▶ [WORK REQUEST] The result should be an exact copy of the entries below, free of pictures.

━━━ INPUT RECORDS

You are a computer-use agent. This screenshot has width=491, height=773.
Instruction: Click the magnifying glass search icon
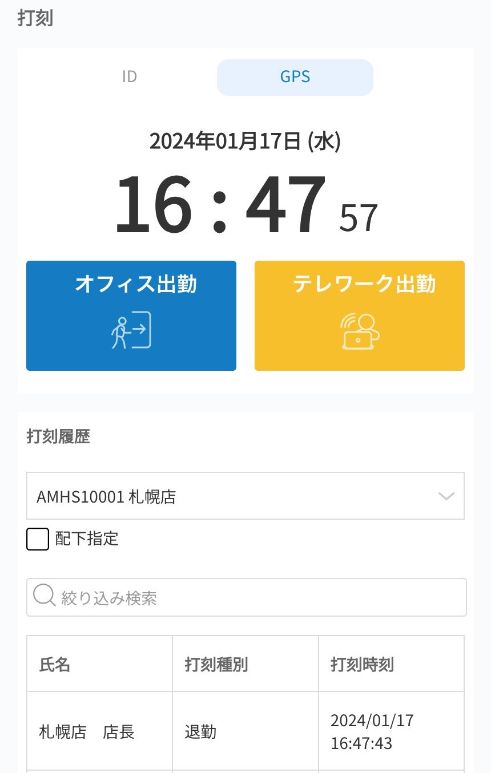43,597
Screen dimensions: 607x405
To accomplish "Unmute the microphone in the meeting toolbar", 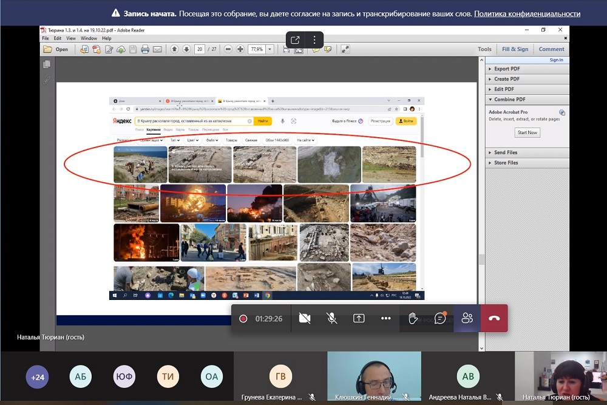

━━━━━━

▶ [ANSWER SECTION]
You are a computer-use agent. This screenshot has width=491, height=773.
Instruction: Click the magnifying glass search icon
43,597
Screen dimensions: 607x405
To accomplish "Unmute the microphone in the meeting toolbar", 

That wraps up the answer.